**Work required**
What lines in the material hold the string "will"? Copy out each of them.

*** Supplied entries ***

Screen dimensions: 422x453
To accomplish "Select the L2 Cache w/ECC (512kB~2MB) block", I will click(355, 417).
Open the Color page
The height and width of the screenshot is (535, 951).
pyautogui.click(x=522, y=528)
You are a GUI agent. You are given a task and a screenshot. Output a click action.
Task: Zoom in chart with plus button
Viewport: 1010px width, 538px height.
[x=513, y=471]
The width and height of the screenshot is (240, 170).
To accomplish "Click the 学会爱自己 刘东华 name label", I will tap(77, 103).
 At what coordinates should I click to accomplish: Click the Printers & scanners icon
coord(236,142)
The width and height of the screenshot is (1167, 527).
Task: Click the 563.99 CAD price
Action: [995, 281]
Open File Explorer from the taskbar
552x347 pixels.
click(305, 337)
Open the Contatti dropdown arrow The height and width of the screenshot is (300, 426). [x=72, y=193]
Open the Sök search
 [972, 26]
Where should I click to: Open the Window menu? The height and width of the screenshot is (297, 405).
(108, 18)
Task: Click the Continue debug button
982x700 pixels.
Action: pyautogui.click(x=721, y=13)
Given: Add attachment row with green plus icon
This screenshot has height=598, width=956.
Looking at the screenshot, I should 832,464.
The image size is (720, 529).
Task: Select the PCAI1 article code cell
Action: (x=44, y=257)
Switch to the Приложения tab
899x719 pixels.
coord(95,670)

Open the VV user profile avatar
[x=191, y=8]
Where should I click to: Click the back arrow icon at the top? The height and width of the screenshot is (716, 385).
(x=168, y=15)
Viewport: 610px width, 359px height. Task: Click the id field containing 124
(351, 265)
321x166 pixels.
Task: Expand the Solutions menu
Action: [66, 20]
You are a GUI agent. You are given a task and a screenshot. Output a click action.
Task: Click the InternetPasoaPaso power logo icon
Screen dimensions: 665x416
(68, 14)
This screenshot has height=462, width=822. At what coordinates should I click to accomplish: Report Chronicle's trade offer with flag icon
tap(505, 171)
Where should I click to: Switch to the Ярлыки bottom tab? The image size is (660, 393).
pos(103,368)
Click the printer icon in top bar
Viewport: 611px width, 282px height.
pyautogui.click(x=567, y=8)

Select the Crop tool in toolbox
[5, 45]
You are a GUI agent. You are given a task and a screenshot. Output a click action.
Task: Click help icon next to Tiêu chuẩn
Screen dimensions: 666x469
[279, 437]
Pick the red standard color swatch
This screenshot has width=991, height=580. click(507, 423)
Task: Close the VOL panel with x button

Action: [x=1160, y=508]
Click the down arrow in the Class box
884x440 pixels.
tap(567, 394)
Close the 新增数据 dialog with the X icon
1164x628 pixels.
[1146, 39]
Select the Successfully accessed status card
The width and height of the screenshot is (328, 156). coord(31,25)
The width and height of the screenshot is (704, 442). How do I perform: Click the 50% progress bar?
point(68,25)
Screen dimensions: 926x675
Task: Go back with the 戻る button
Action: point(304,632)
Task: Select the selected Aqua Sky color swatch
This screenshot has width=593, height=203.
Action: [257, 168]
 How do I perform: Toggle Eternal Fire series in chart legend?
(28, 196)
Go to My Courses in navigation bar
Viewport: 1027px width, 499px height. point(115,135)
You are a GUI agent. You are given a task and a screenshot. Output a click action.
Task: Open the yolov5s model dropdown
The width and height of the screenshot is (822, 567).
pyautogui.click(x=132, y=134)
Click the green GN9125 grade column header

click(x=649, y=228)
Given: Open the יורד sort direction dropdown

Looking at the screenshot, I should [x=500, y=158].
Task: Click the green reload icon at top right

***

**Solution for this problem**
To accomplish "Select the L2 Cache w/ECC (512kB~2MB) block", I will click(355, 417).
To accomplish "Click the 学会爱自己 刘东华 name label", I will tap(77, 103).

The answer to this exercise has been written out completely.